I’m concerned that the need for security and correctness in smart contract engineering is being outweighed by the pressure to deliver highly complex systems to anxious ICO investors.
Following conversations at EdCon in Toronto, there’s a clear need for a gathering specifically focused on smart contract security. Here is my best attempt at outlining what I think this event would look like, as well as my open questions.
Goals
To share knowledge to prevent and mitigate security risks facing smart contract systems. I’m particularly interested in anything that improves the working relationship between auditors and developers, and the outcomes of working with a security audit firm.
Topics
For best results, the scope should be well defined, and strictly enforced.
in Scope
- Secure development lifecycle
- especially how auditors can work with developers earlier (not doing security at the end)
- Auditing standards, techniques and best practices
- Security analysis tools
- Formal verification in practice
- Risk mitigation
- Upgradeability
- Running a good bug bounty
Out of scope
- Protocol governance
- Security of protocol client software
- Crypto-economics and game theory
- Product/service sales pitches which are not educational, or fre
Event details
Timing/Location: August or September, at a time coinciding with another major event which would attract the right audience. ETHBerlin is a good candidate. It should be before, or after the primary event. Not concurrent, or as a sub-conference.

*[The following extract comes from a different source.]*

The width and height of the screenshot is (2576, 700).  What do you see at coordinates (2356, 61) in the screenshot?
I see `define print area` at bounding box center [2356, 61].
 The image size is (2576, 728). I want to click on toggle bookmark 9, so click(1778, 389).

Attendance: Attendance should be skewed towards the security community, with healthy representation from high quality developer teams. I think this should be small-ish, in the range of 40 to 100 attendees.
Format: I really don’t know. An unconference format might work, but I’m least opinionated about this, and think it will figure itself out during the organization process.
Open Questions
- What’s the right format?
- When/where should this happen?
- Can the goal and scope be refined?
-
Who can help make this happen?
- I can help by reaching out to the security and dev community, provide input on curation, facilitation, topics of discussion, etc.
- I do not have bandwidth to organize logistics, or the kinds of activities the require a lot of quick email response.